Skip to main content

Logging Infrastructure

Overview

Postchi's logging infrastructure is designed to handle millions of requests per day across multiple products (Email Sending and Email Validation/Stamp) with minimal performance impact. The system uses a tiered storage approach optimized for cost, speed, and scalability.

Architecture

Storage Tiers

┌─────────────┐
│ Request │
└──────┬──────┘


┌─────────────────────────────────────┐
│ Application (API/Worker/Stamp) │
│ - Logs event immediately │
│ - Non-blocking Promise.all() │
└──────┬──────────────────────────────┘

├─────────────────┬──────────────────┐
▼ ▼ ▼
┌─────────────┐ ┌────────────┐ ┌──────────────┐
│ Redis │ │ Redis │ │ Redis │
│ (Hot Logs) │ │ (Queue) │ │ (Usage) │
│ Last 1000 │ │ Archive │ │ Counters │
│ per org │ │ Queue │ │ Daily/Month │
│ 7 days TTL │ │ FIFO │ │ Auto-expire │
└─────────────┘ └─────┬──────┘ └──────────────┘


┌─────────────┐
│ Worker │
│ (Every min) │
│ Batch: 500 │
└──────┬──────┘


┌─────────────┐
│ S3/R2 │
│ Archive │
│ NDJSON │
│ Infinite │
└─────────────┘

Storage Strategy

StoragePurposeRetentionAccess SpeedCost
Redis (Hot)Dashboard display, recent logsLast 1000 logs per org, 7 days<10msHigh
Redis (Queue)Archive queue before S3 writeUntil processed<10msHigh
Redis (Usage)Daily/monthly counters35 days auto-expire<10msHigh
S3/R2 (Archive)Long-term storage, complianceInfinite (configurable)100-500msVery Low

Phase 1 vs Phase 2

Phase 1 (Current Implementation):

  • Redis for hot logs and queues
  • S3/R2 for cold storage
  • SQL only for aggregated usage (hourly/daily rollups)

*SUPPLIED DATA:*

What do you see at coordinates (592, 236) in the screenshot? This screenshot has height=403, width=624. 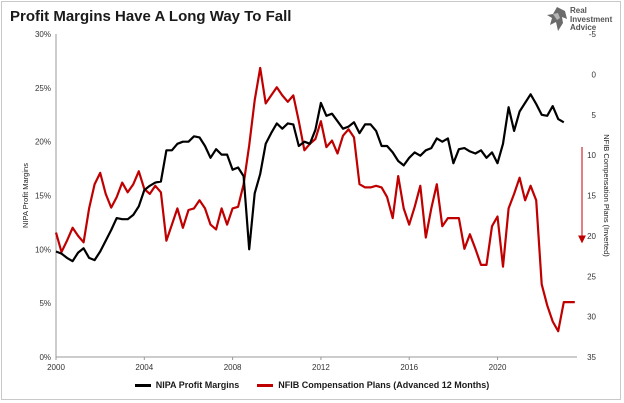 I see `y-right-tick-label: 20` at bounding box center [592, 236].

*CHECK YOUR UNDERSTANDING:*
1. In the logging infrastructure page, how many logs per organization does the hot Redis tier keep, and for how long?
2. Continue the logging infrastructure page from where it stops.

*ANSWERS IN ORDER:*
1. The last 1000 logs per organization, for 7 days.

2.
Phase 2 (Future):

  • Add ClickHouse for efficient log queries
  • Better analytics and time-range queries
  • Still use S3 for archive/compliance

Components

1. Shared Logging Module (@postchi/shared)

Located in packages/shared/src/logging/

Files:

  • types.ts - TypeScript types for all log entries
  • redis-client.ts - Singleton Redis client (db 2)
  • s3-client.ts - S3/R2 client configuration
  • usage-meter.ts - Usage counting and quota enforcement
  • log-writer.ts - Store logs in Redis and queue for S3
  • index.ts - Public API exports

Key Functions:

// Initialize clients (call once on startup)
Logging.initRedisClient({ host, port, password, db: 2 });
Logging.initS3Client({ region, endpoint, bucket, credentials });

// Store logs (non-blocking)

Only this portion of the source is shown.